(Collected data)
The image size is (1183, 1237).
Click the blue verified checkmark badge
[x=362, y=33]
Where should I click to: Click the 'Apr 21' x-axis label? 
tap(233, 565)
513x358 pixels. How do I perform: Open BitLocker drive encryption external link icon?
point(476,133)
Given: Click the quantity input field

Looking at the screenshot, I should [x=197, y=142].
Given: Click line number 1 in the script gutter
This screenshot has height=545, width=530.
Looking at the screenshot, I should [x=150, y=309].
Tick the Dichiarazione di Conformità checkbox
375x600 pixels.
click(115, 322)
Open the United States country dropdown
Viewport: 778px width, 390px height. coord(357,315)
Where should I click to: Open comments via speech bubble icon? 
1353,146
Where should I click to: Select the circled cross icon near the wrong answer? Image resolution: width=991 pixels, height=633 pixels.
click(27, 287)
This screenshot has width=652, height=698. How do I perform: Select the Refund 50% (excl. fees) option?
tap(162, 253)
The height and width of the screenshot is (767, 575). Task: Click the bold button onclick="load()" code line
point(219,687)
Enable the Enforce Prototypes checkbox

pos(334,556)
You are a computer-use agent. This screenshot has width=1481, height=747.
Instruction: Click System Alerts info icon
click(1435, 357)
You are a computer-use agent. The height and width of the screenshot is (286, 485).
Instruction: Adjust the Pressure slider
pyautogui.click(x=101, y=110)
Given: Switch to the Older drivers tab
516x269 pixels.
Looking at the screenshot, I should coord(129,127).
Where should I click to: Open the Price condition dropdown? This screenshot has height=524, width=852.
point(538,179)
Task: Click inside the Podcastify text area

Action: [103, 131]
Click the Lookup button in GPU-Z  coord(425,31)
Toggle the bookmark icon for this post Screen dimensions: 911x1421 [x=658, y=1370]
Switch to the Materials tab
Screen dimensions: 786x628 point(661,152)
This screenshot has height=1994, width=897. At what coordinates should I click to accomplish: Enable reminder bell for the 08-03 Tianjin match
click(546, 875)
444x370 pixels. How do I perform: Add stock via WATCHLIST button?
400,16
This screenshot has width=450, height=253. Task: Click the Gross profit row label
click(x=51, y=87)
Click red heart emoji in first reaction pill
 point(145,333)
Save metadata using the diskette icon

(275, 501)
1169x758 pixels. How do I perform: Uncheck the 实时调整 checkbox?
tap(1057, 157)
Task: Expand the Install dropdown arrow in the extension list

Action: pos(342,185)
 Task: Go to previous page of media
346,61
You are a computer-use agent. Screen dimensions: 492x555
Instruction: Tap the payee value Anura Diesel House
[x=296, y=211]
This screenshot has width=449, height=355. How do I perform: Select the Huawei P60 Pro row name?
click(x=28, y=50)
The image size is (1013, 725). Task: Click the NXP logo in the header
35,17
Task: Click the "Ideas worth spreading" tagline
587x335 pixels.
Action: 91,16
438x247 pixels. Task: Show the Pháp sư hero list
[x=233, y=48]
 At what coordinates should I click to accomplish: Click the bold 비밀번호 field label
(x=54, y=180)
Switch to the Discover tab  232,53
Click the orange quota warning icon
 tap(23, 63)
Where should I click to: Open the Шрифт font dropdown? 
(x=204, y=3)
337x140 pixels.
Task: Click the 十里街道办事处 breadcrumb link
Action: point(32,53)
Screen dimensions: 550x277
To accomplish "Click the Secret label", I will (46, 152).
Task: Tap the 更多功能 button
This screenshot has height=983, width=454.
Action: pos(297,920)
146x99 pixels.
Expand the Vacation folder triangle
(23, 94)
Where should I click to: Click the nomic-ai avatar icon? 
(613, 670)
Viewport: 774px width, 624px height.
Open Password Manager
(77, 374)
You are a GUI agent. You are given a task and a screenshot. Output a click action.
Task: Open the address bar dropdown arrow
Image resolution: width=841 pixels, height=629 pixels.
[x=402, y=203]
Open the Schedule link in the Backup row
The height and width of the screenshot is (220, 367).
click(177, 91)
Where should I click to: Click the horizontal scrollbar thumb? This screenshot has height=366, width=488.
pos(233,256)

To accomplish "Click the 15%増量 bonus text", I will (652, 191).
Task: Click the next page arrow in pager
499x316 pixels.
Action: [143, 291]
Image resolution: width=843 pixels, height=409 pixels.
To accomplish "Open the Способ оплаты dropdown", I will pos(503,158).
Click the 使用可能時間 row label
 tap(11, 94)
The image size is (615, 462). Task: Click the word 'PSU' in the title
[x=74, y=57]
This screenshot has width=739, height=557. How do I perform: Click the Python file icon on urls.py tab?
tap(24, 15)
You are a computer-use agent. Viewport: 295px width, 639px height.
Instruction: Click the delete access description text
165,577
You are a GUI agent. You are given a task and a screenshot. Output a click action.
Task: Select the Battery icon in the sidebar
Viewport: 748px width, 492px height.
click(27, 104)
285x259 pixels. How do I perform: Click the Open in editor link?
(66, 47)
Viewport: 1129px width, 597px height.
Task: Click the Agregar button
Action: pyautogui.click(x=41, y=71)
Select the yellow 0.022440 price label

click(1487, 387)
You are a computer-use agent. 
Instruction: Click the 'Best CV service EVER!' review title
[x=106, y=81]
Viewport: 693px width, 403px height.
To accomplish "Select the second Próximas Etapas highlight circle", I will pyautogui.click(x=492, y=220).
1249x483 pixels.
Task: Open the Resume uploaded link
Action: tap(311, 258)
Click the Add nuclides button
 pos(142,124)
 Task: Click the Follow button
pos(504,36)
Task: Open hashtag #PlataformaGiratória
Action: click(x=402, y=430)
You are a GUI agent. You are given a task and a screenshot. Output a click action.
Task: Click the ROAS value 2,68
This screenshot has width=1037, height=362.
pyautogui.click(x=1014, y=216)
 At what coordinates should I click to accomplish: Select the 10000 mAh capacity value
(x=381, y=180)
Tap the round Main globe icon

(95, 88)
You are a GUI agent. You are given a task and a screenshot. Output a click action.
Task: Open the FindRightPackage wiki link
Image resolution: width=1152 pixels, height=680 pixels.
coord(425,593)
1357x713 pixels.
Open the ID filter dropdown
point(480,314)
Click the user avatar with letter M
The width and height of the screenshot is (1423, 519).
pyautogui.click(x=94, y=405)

▸ **Your instructions**
A verbatim transcription of all the entries above is required.

▸ **Response**
The image size is (1183, 1237).
Click the blue verified checkmark badge
[x=362, y=33]
Where should I click to: Click the 'Apr 21' x-axis label? 
tap(233, 565)
513x358 pixels. How do I perform: Open BitLocker drive encryption external link icon?
point(476,133)
Given: Click the quantity input field

Looking at the screenshot, I should [x=197, y=142].
Given: Click line number 1 in the script gutter
This screenshot has height=545, width=530.
Looking at the screenshot, I should [x=150, y=309].
Tick the Dichiarazione di Conformità checkbox
375x600 pixels.
click(115, 322)
Open the United States country dropdown
Viewport: 778px width, 390px height. coord(357,315)
Where should I click to: Open comments via speech bubble icon? 
1353,146
Where should I click to: Select the circled cross icon near the wrong answer? Image resolution: width=991 pixels, height=633 pixels.
click(27, 287)
This screenshot has width=652, height=698. How do I perform: Select the Refund 50% (excl. fees) option?
tap(162, 253)
The height and width of the screenshot is (767, 575). Task: Click the bold button onclick="load()" code line
point(219,687)
Enable the Enforce Prototypes checkbox

pos(334,556)
You are a computer-use agent. This screenshot has width=1481, height=747.
Instruction: Click System Alerts info icon
click(1435, 357)
You are a computer-use agent. The height and width of the screenshot is (286, 485).
Instruction: Adjust the Pressure slider
pyautogui.click(x=101, y=110)
Given: Switch to the Older drivers tab
516x269 pixels.
Looking at the screenshot, I should coord(129,127).
Where should I click to: Open the Price condition dropdown? This screenshot has height=524, width=852.
point(538,179)
Task: Click inside the Podcastify text area

Action: [103, 131]
Click the Lookup button in GPU-Z  coord(425,31)
Toggle the bookmark icon for this post Screen dimensions: 911x1421 [x=658, y=1370]
Switch to the Materials tab
Screen dimensions: 786x628 point(661,152)
This screenshot has height=1994, width=897. At what coordinates should I click to accomplish: Enable reminder bell for the 08-03 Tianjin match
click(546, 875)
444x370 pixels. How do I perform: Add stock via WATCHLIST button?
400,16
This screenshot has width=450, height=253. Task: Click the Gross profit row label
click(x=51, y=87)
Click red heart emoji in first reaction pill
 point(145,333)
Save metadata using the diskette icon

(275, 501)
1169x758 pixels. How do I perform: Uncheck the 实时调整 checkbox?
tap(1057, 157)
Task: Expand the Install dropdown arrow in the extension list

Action: pos(342,185)
 Task: Go to previous page of media
346,61
You are a computer-use agent. Screen dimensions: 492x555
Instruction: Tap the payee value Anura Diesel House
[x=296, y=211]
This screenshot has width=449, height=355. How do I perform: Select the Huawei P60 Pro row name?
click(x=28, y=50)
The image size is (1013, 725). Task: Click the NXP logo in the header
35,17
Task: Click the "Ideas worth spreading" tagline
587x335 pixels.
Action: 91,16
438x247 pixels. Task: Show the Pháp sư hero list
[x=233, y=48]
 At what coordinates should I click to accomplish: Click the bold 비밀번호 field label
(x=54, y=180)
Switch to the Discover tab  232,53
Click the orange quota warning icon
 tap(23, 63)
Where should I click to: Open the Шрифт font dropdown? 
(x=204, y=3)
337x140 pixels.
Task: Click the 十里街道办事处 breadcrumb link
Action: point(32,53)
Screen dimensions: 550x277
To accomplish "Click the Secret label", I will (46, 152).
Task: Tap the 更多功能 button
This screenshot has height=983, width=454.
Action: pos(297,920)
146x99 pixels.
Expand the Vacation folder triangle
(23, 94)
Where should I click to: Click the nomic-ai avatar icon? 
(613, 670)
Viewport: 774px width, 624px height.
Open Password Manager
(77, 374)
You are a GUI agent. You are given a task and a screenshot. Output a click action.
Task: Open the address bar dropdown arrow
Image resolution: width=841 pixels, height=629 pixels.
[x=402, y=203]
Open the Schedule link in the Backup row
The height and width of the screenshot is (220, 367).
click(177, 91)
Where should I click to: Click the horizontal scrollbar thumb? This screenshot has height=366, width=488.
pos(233,256)

To accomplish "Click the 15%増量 bonus text", I will (652, 191).
Task: Click the next page arrow in pager
499x316 pixels.
Action: [143, 291]
Image resolution: width=843 pixels, height=409 pixels.
To accomplish "Open the Способ оплаты dropdown", I will pos(503,158).
Click the 使用可能時間 row label
 tap(11, 94)
The image size is (615, 462). Task: Click the word 'PSU' in the title
[x=74, y=57]
This screenshot has width=739, height=557. How do I perform: Click the Python file icon on urls.py tab?
tap(24, 15)
You are a computer-use agent. Viewport: 295px width, 639px height.
Instruction: Click the delete access description text
165,577
You are a GUI agent. You are given a task and a screenshot. Output a click action.
Task: Select the Battery icon in the sidebar
Viewport: 748px width, 492px height.
click(27, 104)
285x259 pixels. How do I perform: Click the Open in editor link?
(66, 47)
Viewport: 1129px width, 597px height.
Task: Click the Agregar button
Action: pyautogui.click(x=41, y=71)
Select the yellow 0.022440 price label

click(1487, 387)
You are a computer-use agent. 
Instruction: Click the 'Best CV service EVER!' review title
[x=106, y=81]
Viewport: 693px width, 403px height.
To accomplish "Select the second Próximas Etapas highlight circle", I will pyautogui.click(x=492, y=220).
1249x483 pixels.
Task: Open the Resume uploaded link
Action: tap(311, 258)
Click the Add nuclides button
 pos(142,124)
 Task: Click the Follow button
pos(504,36)
Task: Open hashtag #PlataformaGiratória
Action: click(x=402, y=430)
You are a GUI agent. You are given a task and a screenshot. Output a click action.
Task: Click the ROAS value 2,68
This screenshot has width=1037, height=362.
pyautogui.click(x=1014, y=216)
 At what coordinates should I click to accomplish: Select the 10000 mAh capacity value
(x=381, y=180)
Tap the round Main globe icon

(95, 88)
You are a GUI agent. You are given a task and a screenshot. Output a click action.
Task: Open the FindRightPackage wiki link
Image resolution: width=1152 pixels, height=680 pixels.
coord(425,593)
1357x713 pixels.
Open the ID filter dropdown
point(480,314)
Click the user avatar with letter M
The width and height of the screenshot is (1423, 519).
pyautogui.click(x=94, y=405)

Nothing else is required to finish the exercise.